When I took part in the Bauhaus-workshop by Margit Amann vonGlembotzki in November we were all given a welcome present by the organizer of the workshop, Dörte Bach. She had bought very nice sketchbooks for each participant, measuring 12 x 12 inch. Simply bound, but very pleasing to look at and hold.
Spontaneously I decided to make this my sketchbook for the workshop, although I did feel the urge to save it for future use. But what future occasion could be better suited than immediate employment?
Prior experiences with notepads and sketchbooks, either ringed or tightly bound had led me to just bring a stack of paper which I was going to have bound after the workshop, when I would have developed any pictures I wanted to include in it. But this beautiful sketchbook immediately changed my mind, and throughout the entire workshop I was always pleased to open it and enter more information, or glue the sheets of paper into it that we received as material. We received a number of copies that I glued next to each so that you can fold them up easily, but that they don’t all sit on top of each other, adding to the thickness of the whole thing. Thanks to 12 inches of paper size several pages could be added next to each other:
Here you can see a few more pages from the book. Photos were glued on the backsides of the copies, into empty spaces, or sometimes onto extra pages that I added:
The sketchbook now contains the entire workshop up to its last page and is a wonderful memory and stock of ideas.
Dörte Bach was so kind and did give me the link to the place where she gets these wonderful books.
After the workshop, however, I was so inspired about this new experience with a sketch- and notebook that I started making my own. I still had large sheets of paper which I had obtained a while ago because I thought I would again take up book binding.
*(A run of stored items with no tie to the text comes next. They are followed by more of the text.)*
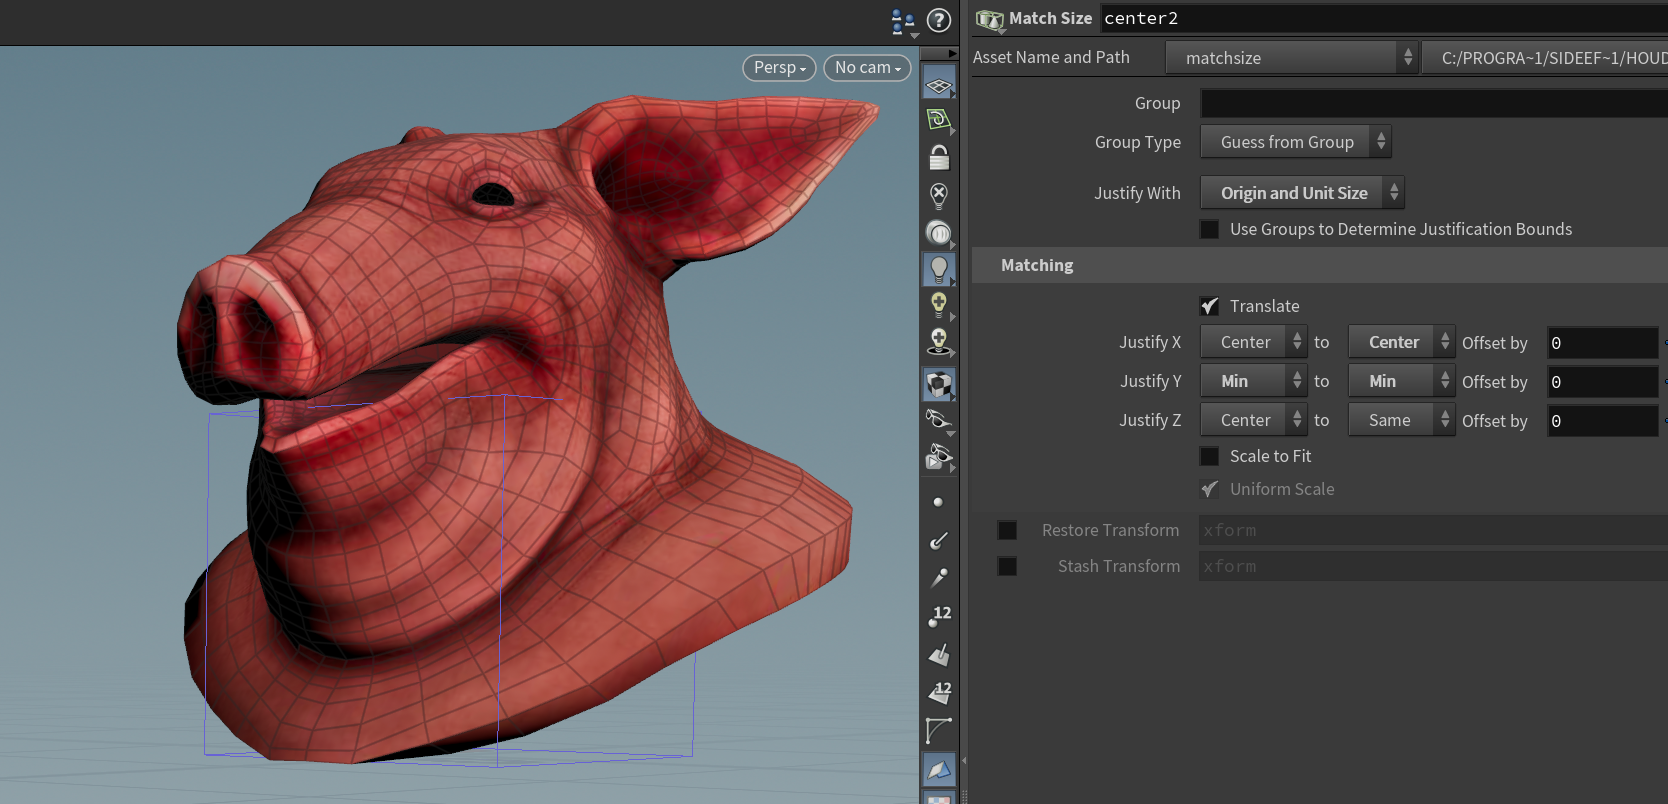Click the Group input field
1668x804 pixels.
coord(1432,103)
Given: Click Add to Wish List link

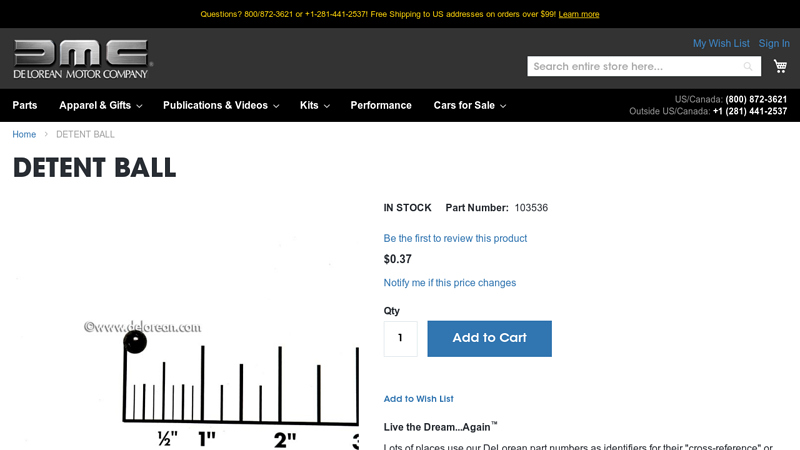Looking at the screenshot, I should pyautogui.click(x=418, y=399).
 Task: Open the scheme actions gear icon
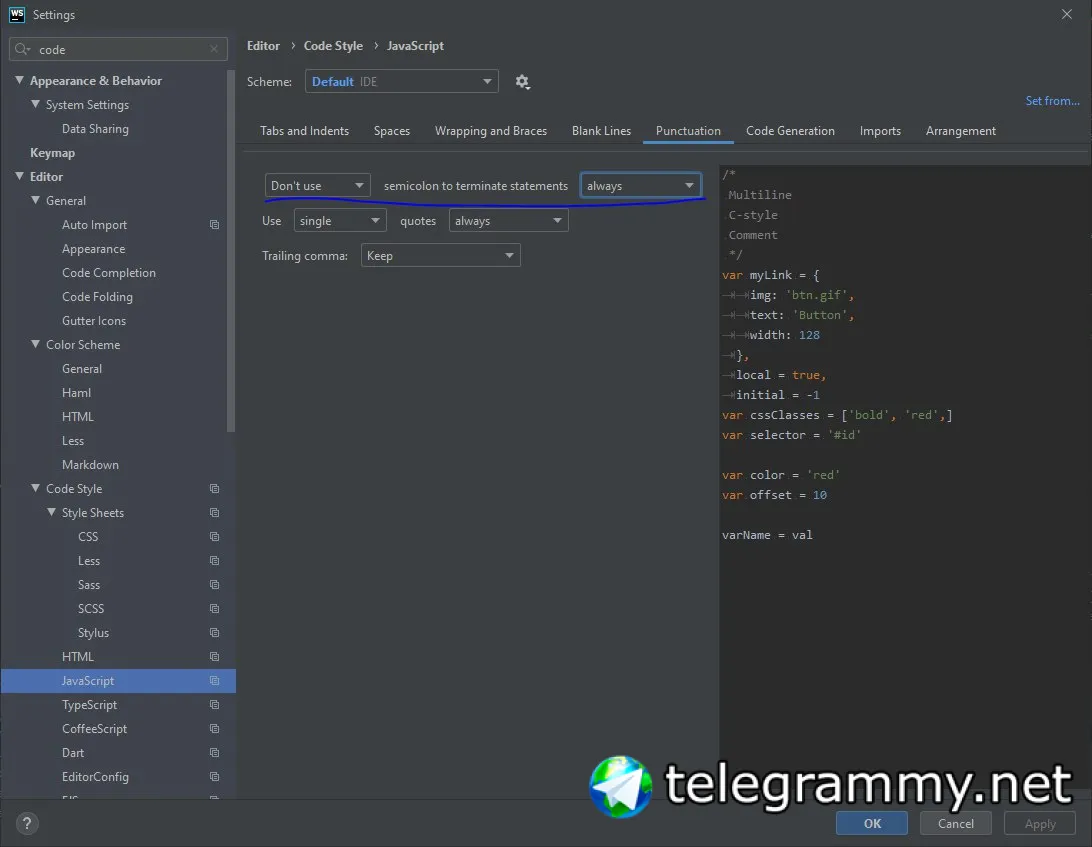point(522,82)
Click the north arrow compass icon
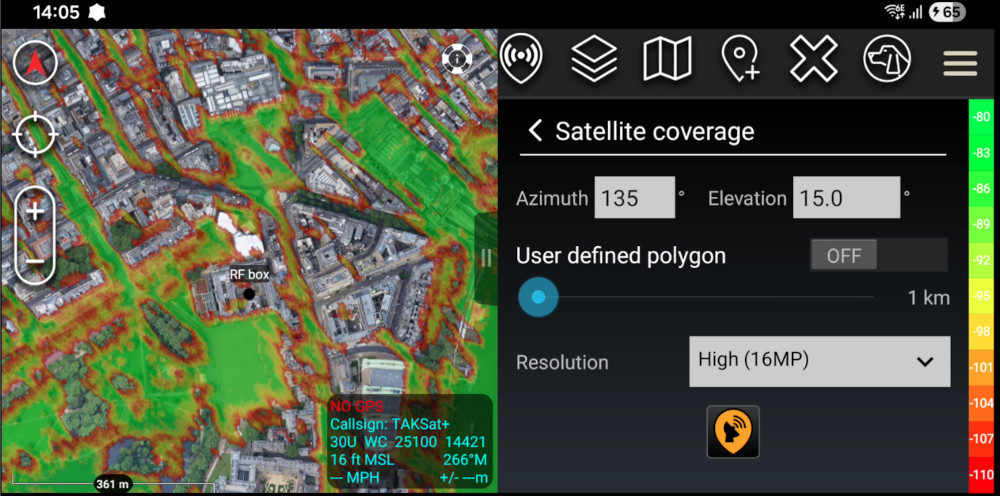The height and width of the screenshot is (496, 1000). coord(35,64)
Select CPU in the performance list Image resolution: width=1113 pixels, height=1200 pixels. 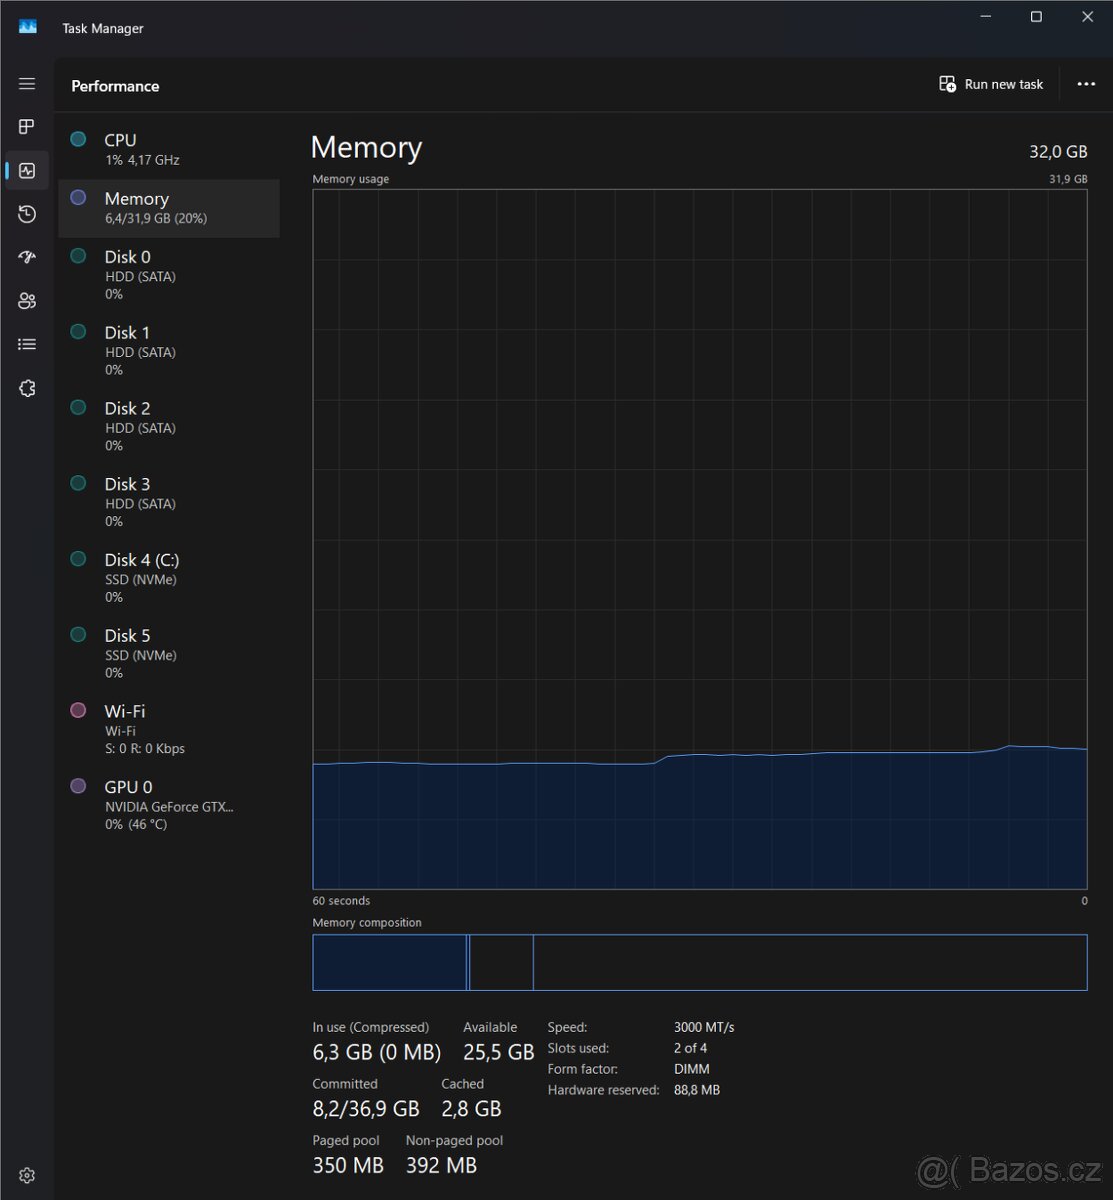[168, 150]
This hadn’t happened, though, and the paper was still sitting there, waiting to be used.
At first I cut the large sheets into smaller pieces.
They ended up being 10 by 14 inches. Not exactly square as the inspirational one, but not bad as a format either – some of them in landscape orientation, others in vertical orientation.
The paper store downtown had two pieces of interesting paper that would be perfect for the outside. Leftover from a long-ago order, so really cheap.
Then I punched the holes.
And used my Shibori-thread for the binding.
Finally I folded the extending pieces of outside paper over the first and last pages of the booklet and sewed them tight with a zig-zag stitch.
Probably not usable as a sketchbook to drag along with you on a long hike or journey, but certainly well suited to use as a sketchbook in a workshop.
I will not be producing these in large numbers, although it was a lot of fun. But there are still a few more large sheets of paper left, so if I find another suitable piece of carton paper for the outsides, I might make a few more.